Many boxing fans embraced the new “heel” Mayweather, to use the apt wrestling terminology, as the ultimate antihero. Others just sought out his fights in the desperate hope that the cocky, sneering, trash-talking man-child would get knocked out. But everybody watched, everybody paid, and even as his fights became less and less entertaining, ‘Money’s fame and bank balance continued to grow.

IMAGO / MediaPunch
Photo: IMAGO / MediaPunch

‘Bad boys’ is the common shorthand in sport, but it is also clearly not gender specific. Nobody has grasped this concept better than Ronda Rousey, who changed the face of the UFC by becoming the first crossover female mixed martial arts star. To do this, she deliberately took on the role of antagonist, creating a persona that would cause her to be hated or loved, but ensuring that everybody was interested.

“I figured out that I have to somehow make a fight between me and someone become personal to people sitting on the couch,” she explained to this writer in 2018.

“It’s not about making everybody like you.
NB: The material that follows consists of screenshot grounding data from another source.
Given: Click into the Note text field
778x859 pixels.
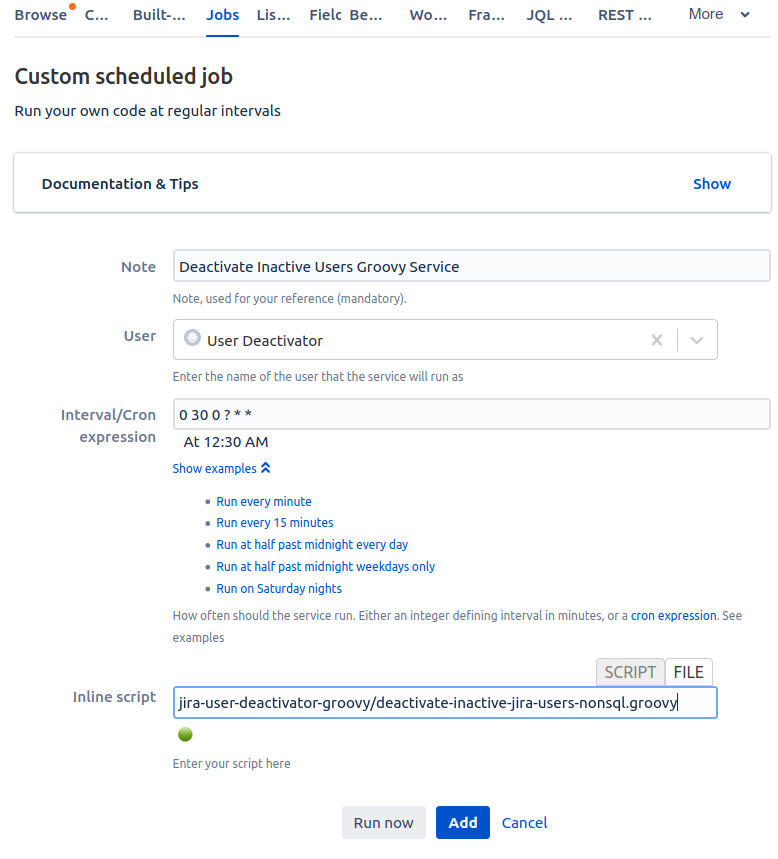Looking at the screenshot, I should 471,267.
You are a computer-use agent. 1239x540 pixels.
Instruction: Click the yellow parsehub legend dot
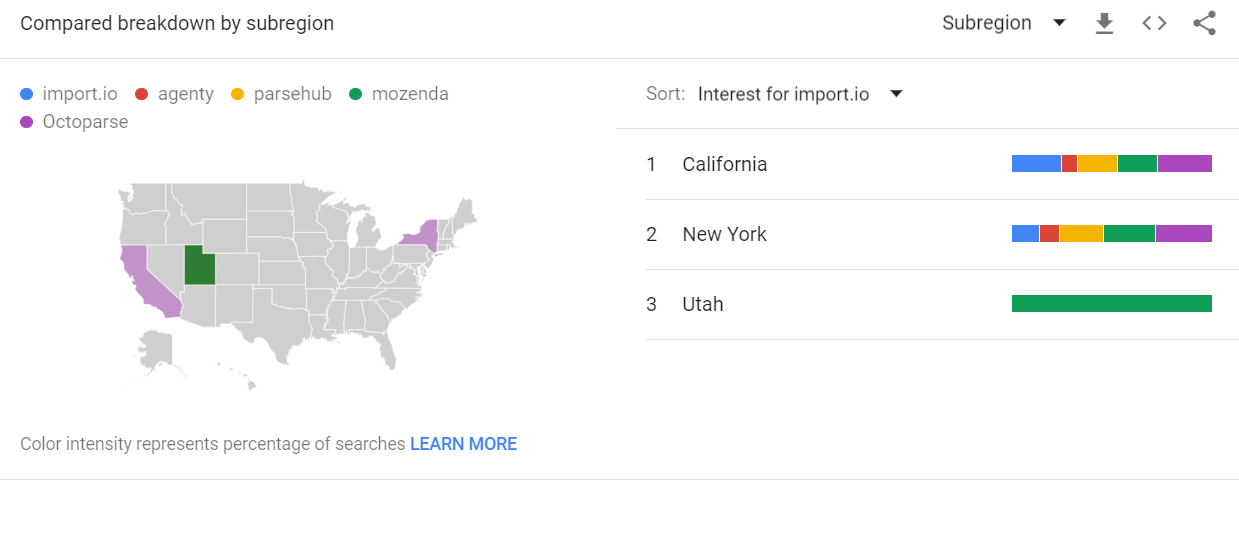coord(237,94)
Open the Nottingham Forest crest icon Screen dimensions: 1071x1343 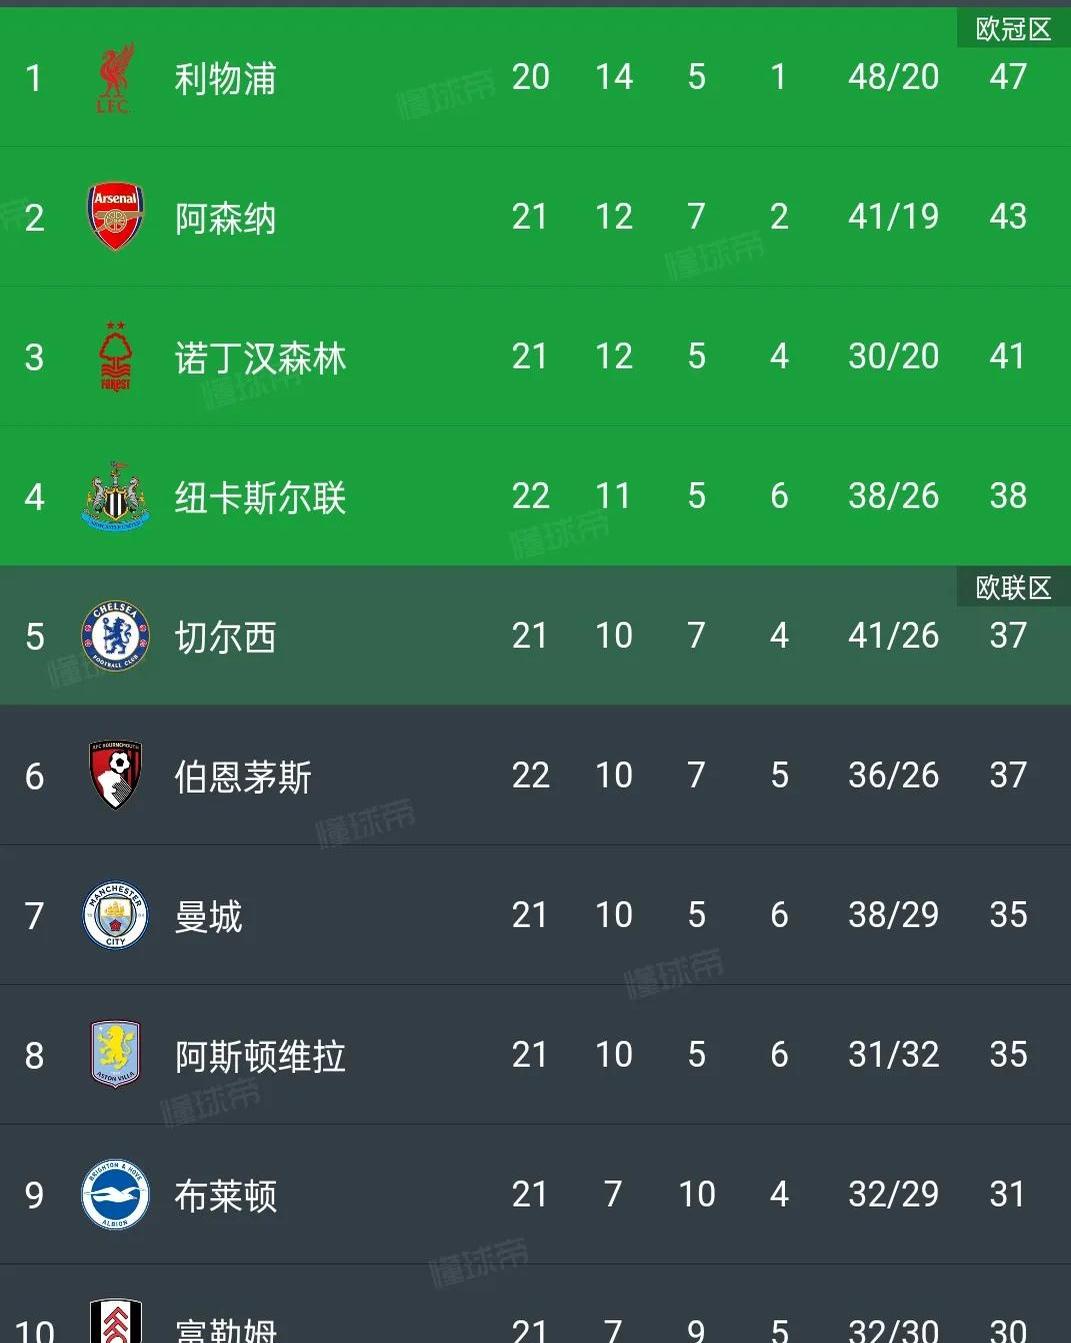point(115,357)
It’s not about being Miss America. Everybody was trying to be Batman [the hero], but there were no Jokers. And The Joker is the most interesting character in the story! If you think about it: the protagonist does nothing until the antagonist shows up and forces there to be a story.”

Maybe Rousey nails the point as precisely as a right hand to the jaw. Sport’s natural heroes engender our respect, our awe, our esteem. But they can be hard to truly love. Something about their own relatively spotless perfection seems too extraordinary, somehow unrelatable, cold and mechanical.

IMAGO / ANP
Photo: IMAGO / ANP

As an audience, we all have flaws. We have failings. We have vices and setbacks, demons and weaknesses. So do the people we love in our own lives, too.

So it is no surprise that we seek out figures like that in sport, to idolise those who achieve greatness despite their epic failings, not because they do not appear to have any. It is relatable and it is human. It is why Maradona received more love from football fans in his lifetime than even the beaming face of Pele. It is why, even now, we cannot resist rooting for the bad guys.